Results: A qualitative descriptive study methodology was used. Qualitative content analysis revealed that women experienced a range of negative and positive interactions with their healthcare providers and the health care system. These experiences included: (a) Health concerns being ignored or overlooked; (b) Lack of consistent and qualified providers; (c) Inadequate healthcare infrastructure; (d) Sub-optimal patient-healthcare provider relationships; (e) Positive experiences with healthcare providers; and (f) Pressure and misinformation about treatment. Of special concern is that 37% (n=16) of women reported extreme difficulties in getting treated and tested for cancer. Not only did participants report experiences of doctors not believing them when they reported health problems, many women reported infrastructure barriers related to a lack of sufficient and consistent doctors, testing facilities, and hospitals within driving distance. Several participants also reported getting diagnosed through routine screening programs, highlighting the need for these programs.

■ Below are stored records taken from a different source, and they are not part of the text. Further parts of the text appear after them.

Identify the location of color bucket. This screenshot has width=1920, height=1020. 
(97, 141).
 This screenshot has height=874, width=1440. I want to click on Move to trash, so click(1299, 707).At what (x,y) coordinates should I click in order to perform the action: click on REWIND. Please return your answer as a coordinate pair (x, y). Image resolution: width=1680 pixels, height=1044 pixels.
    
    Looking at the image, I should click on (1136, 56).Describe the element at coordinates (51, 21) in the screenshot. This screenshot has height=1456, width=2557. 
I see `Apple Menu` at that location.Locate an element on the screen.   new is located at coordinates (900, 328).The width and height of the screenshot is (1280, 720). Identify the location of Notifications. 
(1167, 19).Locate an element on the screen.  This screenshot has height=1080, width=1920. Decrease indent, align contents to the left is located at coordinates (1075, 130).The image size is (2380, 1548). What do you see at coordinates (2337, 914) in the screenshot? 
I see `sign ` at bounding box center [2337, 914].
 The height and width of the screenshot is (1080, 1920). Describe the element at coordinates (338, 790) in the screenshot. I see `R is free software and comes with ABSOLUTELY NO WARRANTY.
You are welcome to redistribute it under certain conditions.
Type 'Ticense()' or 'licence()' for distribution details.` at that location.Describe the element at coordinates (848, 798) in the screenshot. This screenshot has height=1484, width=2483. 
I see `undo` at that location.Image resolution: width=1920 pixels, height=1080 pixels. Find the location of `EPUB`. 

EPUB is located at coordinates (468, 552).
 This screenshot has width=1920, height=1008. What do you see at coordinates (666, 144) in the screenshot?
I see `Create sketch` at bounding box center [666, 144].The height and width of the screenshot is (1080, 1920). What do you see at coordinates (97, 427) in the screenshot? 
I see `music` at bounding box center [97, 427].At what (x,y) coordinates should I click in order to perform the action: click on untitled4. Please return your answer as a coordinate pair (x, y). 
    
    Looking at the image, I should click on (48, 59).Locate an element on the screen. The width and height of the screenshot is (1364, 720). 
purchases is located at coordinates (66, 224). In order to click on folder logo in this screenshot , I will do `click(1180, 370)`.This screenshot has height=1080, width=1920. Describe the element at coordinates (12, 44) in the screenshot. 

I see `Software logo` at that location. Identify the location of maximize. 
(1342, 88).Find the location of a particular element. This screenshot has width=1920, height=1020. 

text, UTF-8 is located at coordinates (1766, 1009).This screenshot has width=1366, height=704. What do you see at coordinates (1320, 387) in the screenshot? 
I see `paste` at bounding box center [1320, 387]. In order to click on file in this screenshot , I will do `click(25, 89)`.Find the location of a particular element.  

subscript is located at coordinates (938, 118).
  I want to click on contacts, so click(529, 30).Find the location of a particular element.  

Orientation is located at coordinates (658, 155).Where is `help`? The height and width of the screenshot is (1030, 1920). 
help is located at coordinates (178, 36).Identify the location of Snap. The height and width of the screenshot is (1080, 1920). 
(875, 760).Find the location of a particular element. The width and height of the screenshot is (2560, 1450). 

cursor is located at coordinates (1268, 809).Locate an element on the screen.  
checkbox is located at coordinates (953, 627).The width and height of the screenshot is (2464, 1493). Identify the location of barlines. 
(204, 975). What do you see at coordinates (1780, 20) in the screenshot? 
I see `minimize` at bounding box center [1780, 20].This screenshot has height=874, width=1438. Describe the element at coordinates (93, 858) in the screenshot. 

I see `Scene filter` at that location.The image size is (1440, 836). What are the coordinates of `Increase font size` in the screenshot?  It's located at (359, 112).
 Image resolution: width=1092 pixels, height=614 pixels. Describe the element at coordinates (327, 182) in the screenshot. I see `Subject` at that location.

Conclusion and Implications: The findings from this study have important implications for the type of training healthcare workers receive to be more sensitive to the needs of AI women who have cancer and suggest that AI women may need unique support when accessing healthcare. Because of the legacy of historical oppression in AI communities, interventions must be specifically tailored and culturally-sensitive. Additionally, these results suggest that providers may need training in viewing health more holistically, compared to Western models that generally view health as the physical well-being of individuals. Consistent with previous research indicating that fewer AI individuals receive concordant cancer treatment compared to White patients, the findings from this study suggest that there is a need for AI-specific programs for cancer diagnosis and treatment. Considering the difficulty many women had in getting diagnosed, community education and screening programs are an essential need identified by these women.